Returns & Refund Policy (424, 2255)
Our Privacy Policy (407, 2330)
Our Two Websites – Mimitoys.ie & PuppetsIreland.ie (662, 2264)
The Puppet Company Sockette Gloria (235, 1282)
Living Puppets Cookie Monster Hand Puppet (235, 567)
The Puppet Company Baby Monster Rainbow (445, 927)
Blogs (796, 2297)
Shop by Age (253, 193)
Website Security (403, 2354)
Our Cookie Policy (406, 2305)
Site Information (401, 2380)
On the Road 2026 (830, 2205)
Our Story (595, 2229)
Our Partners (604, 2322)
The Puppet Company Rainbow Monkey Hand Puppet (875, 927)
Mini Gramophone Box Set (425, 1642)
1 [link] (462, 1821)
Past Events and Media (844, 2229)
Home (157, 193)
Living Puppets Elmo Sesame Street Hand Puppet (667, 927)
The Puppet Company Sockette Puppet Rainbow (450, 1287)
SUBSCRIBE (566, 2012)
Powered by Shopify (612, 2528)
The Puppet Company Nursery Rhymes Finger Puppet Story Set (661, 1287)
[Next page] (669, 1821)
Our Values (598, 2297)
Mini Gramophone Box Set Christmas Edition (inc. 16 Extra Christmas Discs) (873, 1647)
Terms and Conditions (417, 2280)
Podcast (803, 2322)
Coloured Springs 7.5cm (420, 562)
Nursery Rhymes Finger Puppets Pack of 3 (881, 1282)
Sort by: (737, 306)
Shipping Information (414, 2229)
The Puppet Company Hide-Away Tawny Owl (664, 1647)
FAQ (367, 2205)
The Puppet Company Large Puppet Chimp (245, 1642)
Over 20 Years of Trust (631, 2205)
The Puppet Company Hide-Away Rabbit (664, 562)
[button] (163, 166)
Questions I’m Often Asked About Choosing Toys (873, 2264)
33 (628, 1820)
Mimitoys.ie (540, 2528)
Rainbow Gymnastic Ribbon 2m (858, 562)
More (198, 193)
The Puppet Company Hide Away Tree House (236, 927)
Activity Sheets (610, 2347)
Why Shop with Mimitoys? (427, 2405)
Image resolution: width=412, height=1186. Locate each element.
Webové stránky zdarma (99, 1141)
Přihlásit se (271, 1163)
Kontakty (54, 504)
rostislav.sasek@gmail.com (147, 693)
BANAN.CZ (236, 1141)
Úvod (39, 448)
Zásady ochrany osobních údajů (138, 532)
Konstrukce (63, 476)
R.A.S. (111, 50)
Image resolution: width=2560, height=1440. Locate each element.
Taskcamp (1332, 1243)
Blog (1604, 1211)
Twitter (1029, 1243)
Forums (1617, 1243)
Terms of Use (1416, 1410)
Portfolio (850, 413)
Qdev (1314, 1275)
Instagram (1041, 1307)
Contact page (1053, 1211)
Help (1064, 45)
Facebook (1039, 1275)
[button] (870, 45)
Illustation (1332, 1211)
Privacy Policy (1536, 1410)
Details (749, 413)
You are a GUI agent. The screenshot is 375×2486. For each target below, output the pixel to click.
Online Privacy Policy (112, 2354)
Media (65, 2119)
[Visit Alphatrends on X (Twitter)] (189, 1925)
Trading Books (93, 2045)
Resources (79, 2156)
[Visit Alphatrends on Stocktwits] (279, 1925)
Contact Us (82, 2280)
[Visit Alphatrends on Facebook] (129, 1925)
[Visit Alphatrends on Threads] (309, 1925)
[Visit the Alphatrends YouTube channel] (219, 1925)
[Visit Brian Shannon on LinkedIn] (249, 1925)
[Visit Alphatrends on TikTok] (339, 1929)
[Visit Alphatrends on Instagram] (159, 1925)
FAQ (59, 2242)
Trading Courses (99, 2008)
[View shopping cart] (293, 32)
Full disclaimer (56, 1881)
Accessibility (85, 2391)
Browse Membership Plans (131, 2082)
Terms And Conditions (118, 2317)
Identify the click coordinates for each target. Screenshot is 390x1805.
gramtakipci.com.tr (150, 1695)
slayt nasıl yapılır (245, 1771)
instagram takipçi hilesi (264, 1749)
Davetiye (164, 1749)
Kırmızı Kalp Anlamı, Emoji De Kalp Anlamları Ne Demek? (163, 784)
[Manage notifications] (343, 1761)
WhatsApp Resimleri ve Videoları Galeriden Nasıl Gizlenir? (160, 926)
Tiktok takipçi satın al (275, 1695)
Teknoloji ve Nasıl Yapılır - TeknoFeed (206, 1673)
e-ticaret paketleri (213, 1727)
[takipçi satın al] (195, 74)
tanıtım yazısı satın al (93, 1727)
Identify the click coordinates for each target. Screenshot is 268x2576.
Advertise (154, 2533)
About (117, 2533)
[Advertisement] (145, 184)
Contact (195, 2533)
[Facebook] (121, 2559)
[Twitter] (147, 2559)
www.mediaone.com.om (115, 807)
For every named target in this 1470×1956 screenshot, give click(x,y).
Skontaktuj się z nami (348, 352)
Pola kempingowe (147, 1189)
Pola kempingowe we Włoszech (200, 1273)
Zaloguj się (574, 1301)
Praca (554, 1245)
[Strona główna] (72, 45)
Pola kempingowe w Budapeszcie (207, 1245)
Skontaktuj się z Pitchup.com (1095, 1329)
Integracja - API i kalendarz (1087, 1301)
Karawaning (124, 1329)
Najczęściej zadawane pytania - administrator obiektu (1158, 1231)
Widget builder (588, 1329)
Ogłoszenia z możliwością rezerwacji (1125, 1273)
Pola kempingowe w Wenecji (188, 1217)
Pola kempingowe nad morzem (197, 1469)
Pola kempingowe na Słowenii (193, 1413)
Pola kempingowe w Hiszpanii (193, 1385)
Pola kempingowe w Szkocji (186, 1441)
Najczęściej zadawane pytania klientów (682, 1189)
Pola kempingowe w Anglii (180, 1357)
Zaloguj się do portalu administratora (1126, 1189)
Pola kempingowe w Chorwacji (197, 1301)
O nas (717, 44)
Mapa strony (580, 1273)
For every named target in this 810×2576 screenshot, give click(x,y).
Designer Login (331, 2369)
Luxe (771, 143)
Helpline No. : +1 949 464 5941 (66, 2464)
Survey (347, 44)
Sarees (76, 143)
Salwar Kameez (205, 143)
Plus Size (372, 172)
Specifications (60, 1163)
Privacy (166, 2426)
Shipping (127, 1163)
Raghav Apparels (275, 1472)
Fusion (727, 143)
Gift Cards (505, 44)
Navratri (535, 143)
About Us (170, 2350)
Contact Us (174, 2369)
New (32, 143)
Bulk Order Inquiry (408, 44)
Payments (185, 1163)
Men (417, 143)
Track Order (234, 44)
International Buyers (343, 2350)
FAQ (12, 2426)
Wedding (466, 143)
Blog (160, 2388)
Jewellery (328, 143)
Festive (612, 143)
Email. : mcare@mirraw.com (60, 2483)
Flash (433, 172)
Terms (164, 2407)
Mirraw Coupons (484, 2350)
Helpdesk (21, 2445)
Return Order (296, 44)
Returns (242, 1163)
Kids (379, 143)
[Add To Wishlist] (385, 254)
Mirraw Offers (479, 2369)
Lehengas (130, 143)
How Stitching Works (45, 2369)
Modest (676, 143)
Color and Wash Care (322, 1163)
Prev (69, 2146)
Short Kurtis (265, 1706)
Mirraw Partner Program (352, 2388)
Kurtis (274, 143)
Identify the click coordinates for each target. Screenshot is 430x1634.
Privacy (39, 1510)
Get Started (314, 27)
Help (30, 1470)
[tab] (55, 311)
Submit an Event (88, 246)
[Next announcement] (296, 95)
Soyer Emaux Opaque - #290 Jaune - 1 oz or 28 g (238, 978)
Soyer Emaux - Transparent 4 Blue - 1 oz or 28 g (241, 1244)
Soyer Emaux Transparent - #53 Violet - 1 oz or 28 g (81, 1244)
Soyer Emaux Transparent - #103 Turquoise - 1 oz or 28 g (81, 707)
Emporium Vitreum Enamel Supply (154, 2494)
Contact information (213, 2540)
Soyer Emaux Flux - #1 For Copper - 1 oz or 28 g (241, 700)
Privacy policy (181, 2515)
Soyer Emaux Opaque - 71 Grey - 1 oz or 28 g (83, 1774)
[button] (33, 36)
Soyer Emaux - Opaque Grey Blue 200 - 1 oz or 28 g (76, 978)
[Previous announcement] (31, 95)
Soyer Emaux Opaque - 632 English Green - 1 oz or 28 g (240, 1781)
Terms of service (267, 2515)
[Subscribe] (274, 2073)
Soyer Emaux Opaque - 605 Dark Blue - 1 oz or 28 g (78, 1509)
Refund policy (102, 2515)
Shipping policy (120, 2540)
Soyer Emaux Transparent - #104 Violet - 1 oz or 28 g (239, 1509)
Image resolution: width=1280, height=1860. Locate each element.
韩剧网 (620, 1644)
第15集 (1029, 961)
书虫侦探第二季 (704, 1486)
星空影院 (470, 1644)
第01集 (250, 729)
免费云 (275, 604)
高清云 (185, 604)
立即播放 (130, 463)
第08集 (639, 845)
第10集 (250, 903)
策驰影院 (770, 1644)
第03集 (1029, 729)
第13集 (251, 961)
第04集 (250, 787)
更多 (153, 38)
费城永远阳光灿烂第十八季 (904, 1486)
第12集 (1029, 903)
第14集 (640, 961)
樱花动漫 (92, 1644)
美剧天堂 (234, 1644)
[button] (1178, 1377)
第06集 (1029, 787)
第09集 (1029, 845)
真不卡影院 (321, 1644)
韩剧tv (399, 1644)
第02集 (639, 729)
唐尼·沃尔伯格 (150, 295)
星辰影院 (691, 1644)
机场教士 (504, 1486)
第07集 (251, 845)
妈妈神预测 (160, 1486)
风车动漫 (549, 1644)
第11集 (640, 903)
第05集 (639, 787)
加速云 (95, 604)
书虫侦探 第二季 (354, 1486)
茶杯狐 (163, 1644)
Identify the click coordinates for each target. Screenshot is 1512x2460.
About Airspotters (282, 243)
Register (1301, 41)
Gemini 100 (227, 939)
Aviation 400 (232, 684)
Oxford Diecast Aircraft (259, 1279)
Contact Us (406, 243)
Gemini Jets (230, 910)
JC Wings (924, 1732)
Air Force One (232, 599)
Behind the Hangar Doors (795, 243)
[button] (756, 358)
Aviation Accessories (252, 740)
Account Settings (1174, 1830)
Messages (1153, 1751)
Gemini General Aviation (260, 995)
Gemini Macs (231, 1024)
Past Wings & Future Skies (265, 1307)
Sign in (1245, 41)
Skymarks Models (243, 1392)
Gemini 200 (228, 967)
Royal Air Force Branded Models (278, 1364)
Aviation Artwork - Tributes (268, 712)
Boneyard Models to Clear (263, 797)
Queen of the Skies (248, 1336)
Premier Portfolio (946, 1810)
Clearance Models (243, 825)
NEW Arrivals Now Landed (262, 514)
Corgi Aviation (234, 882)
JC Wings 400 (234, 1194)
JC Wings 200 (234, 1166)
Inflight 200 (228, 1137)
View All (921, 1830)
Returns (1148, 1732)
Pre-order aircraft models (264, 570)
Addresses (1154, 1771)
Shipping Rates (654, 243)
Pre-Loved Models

──────

Restate word for word the entries above, starting at the line with "Home (157, 193)" and ending at the line with "Úvod (39, 448)", inclusive, and no others.

Home (157, 193)
Living Puppets Elmo Sesame Street Hand Puppet (667, 927)
The Puppet Company Sockette Puppet Rainbow (450, 1287)
SUBSCRIBE (566, 2012)
Powered by Shopify (612, 2528)
The Puppet Company Nursery Rhymes Finger Puppet Story Set (661, 1287)
[Next page] (669, 1821)
Our Values (598, 2297)
Mini Gramophone Box Set Christmas Edition (inc. 16 Extra Christmas Discs) (873, 1647)
Terms and Conditions (417, 2280)
Podcast (803, 2322)
Coloured Springs 7.5cm (420, 562)
Nursery Rhymes Finger Puppets Pack of 3 (881, 1282)
Sort by: (737, 306)
Shipping Information (414, 2229)
The Puppet Company Hide-Away Tawny Owl (664, 1647)
FAQ (367, 2205)
The Puppet Company Large Puppet Chimp (245, 1642)
Over 20 Years of Trust (631, 2205)
The Puppet Company Hide-Away Rabbit (664, 562)
[button] (163, 166)
Questions I’m Often Asked About Choosing Toys (873, 2264)
33 (628, 1820)
Mimitoys.ie (540, 2528)
Rainbow Gymnastic Ribbon 2m (858, 562)
More (198, 193)
The Puppet Company Hide Away Tree House (236, 927)
Activity Sheets (610, 2347)
Why Shop with Mimitoys? (427, 2405)
Image resolution: width=412, height=1186. Locate each element.
Webové stránky zdarma (99, 1141)
Přihlásit se (271, 1163)
Kontakty (54, 504)
rostislav.sasek@gmail.com (147, 693)
BANAN.CZ (236, 1141)
Úvod (39, 448)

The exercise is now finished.